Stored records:

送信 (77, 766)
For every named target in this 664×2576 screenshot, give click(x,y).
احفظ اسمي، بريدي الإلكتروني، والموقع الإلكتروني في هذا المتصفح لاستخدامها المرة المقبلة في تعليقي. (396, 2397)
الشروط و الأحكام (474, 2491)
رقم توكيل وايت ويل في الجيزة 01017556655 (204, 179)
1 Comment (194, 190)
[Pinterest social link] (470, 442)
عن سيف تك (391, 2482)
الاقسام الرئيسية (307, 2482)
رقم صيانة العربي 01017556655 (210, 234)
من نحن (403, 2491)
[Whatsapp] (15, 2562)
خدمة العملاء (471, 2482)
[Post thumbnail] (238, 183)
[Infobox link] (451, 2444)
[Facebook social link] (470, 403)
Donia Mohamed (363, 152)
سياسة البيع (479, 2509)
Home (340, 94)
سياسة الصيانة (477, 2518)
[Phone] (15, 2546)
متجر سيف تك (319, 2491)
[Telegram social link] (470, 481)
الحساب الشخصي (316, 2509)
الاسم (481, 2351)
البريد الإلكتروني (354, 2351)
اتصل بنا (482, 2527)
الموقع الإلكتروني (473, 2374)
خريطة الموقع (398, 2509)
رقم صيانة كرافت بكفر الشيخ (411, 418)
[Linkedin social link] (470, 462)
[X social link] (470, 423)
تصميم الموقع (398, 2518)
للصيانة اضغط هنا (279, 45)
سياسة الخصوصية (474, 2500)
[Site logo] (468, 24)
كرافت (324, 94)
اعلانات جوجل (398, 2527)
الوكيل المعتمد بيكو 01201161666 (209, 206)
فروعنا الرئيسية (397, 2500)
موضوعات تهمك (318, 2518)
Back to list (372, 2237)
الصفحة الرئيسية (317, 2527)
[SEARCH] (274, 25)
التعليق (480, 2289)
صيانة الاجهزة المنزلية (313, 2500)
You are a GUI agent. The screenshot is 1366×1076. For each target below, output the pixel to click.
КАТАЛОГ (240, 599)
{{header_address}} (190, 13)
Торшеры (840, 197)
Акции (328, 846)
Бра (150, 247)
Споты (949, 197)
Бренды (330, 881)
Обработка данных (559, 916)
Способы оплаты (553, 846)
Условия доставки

YOUR ASSIGNMENT | Search the entries for the string "link" and return each line where it turns up.

RESULT OF THIS EXERCISE |
[Pinterest social link] (470, 442)
[Infobox link] (451, 2444)
[Facebook social link] (470, 403)
[Telegram social link] (470, 481)
[Linkedin social link] (470, 462)
[X social link] (470, 423)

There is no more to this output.